The last clear statement we have from the Supreme Court of Canada on this issue is from Mr. Justice La Forest. It should be stated that those who would discount that judgment failed to point out that of the four judges who agreed with the La Forest judgment, none of the others disagreed. They were silent.
The last clear statement we have from four judges of the Supreme Court who constituted the majority decision in Egan was a defence of the definition of a marriage and the rejection that Parliament, providing special support and recognition to the traditional definition of marriage, does not constitute discrimination against other types of relationships, including common-law heterosexual relationships or homosexual relationships.

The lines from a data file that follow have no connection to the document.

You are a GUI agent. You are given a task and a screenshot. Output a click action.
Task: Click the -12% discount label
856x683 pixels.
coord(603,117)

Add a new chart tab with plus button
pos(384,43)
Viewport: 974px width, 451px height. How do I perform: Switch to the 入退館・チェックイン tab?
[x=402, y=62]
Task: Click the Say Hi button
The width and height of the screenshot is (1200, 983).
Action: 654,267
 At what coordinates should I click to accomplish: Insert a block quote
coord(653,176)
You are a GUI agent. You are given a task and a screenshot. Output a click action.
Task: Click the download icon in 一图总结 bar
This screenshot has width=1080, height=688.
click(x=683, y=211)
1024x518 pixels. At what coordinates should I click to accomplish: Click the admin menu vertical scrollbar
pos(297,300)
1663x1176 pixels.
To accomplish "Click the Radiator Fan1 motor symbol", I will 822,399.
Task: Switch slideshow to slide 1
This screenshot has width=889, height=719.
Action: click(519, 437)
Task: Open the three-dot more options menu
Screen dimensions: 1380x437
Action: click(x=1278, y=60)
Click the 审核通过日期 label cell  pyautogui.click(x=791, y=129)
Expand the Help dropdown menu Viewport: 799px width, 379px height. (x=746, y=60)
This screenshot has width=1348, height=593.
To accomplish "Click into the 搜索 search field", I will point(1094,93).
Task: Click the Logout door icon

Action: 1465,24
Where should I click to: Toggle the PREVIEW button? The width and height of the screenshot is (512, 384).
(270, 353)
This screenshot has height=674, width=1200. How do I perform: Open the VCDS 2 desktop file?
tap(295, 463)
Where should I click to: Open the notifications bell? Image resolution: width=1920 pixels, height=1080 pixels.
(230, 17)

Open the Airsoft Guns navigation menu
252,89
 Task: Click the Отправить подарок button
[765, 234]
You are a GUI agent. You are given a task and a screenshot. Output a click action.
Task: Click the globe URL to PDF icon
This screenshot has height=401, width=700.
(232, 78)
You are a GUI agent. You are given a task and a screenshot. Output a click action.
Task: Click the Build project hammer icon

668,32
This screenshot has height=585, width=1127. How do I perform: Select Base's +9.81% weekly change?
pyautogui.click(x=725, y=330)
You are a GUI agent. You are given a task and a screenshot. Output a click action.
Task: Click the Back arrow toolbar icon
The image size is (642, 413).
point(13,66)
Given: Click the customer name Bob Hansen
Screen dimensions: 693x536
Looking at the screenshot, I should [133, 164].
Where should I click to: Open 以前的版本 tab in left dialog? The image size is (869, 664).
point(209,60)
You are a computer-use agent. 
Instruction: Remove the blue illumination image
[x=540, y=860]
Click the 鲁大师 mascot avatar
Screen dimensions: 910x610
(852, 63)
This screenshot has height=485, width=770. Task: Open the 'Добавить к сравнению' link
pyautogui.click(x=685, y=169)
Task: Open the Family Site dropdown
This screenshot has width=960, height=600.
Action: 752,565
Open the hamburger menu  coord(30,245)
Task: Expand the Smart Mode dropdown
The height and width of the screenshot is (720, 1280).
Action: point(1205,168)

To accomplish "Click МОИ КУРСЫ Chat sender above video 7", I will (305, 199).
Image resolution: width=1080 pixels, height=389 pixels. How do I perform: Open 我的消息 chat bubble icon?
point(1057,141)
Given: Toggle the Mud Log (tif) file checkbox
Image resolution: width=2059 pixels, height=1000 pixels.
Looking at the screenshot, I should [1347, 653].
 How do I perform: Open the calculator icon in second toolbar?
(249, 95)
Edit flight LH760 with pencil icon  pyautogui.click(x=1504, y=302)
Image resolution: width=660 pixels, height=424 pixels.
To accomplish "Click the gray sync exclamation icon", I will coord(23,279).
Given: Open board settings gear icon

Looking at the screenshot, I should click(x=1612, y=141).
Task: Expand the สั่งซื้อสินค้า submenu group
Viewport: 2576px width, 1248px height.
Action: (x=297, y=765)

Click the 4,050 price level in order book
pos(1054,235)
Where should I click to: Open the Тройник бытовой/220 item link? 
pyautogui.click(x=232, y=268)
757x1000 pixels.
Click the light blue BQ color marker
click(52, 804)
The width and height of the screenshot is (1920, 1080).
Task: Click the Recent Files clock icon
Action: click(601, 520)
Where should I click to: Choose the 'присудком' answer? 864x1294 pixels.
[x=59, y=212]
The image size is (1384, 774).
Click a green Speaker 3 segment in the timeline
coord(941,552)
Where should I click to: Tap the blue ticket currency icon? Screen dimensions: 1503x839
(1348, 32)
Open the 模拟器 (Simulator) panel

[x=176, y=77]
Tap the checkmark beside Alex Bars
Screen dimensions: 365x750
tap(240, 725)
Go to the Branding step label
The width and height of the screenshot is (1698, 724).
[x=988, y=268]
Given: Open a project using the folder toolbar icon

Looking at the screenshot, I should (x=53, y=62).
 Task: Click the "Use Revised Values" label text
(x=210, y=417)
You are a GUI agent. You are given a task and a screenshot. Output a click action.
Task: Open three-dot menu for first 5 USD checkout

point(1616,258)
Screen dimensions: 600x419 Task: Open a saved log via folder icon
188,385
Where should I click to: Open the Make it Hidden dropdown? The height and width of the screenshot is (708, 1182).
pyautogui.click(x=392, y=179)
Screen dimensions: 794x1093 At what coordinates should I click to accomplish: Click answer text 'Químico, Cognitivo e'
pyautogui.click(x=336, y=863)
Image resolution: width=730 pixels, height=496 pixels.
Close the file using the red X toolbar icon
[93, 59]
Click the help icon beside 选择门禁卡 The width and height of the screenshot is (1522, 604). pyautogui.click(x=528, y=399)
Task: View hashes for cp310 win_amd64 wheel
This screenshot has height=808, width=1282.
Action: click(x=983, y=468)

To avoid living up to the responsibilities, the Prime Minister and the Minister of Justice said in respect of the 1999 resolution that they did not somehow realize that this might involve a commitment to the use of the notwithstanding clause. As the leader of the Canadian Alliance stated earlier, that is an argument that is without merit. However I want to make it easier for anyone who has any concerns about voting for the traditional definition of marriage as one man and one woman because of the reference to all necessary steps in the 1999 motion and the motion here before us.
Accordingly, I make the following motion, seconded by the member for Crowfoot. I move:
That the motion be amended by deleting all the words after the word “others”.
I will bring this forward Mr. Speaker, and I am sure the Clerk will pick that up.
Today I say to this Minister of Justice, the cabinet and colleagues, now is the time to end the deafening silence and tell Canadians where we stand. Do we believe in the traditional definition of marriage or not?
With my proposed amendment, the motion is clear. Where do we stand on the definition of marriage? It is time to end the kind of nonsense that the Liberals have tried to raise in order to take a clear stand on this issue. Will members reaffirm the definition of marriage as being one man and one woman to the exclusion of all others or do members vote against that definition?
The members' votes on the amended motion will tell Canada where they stand.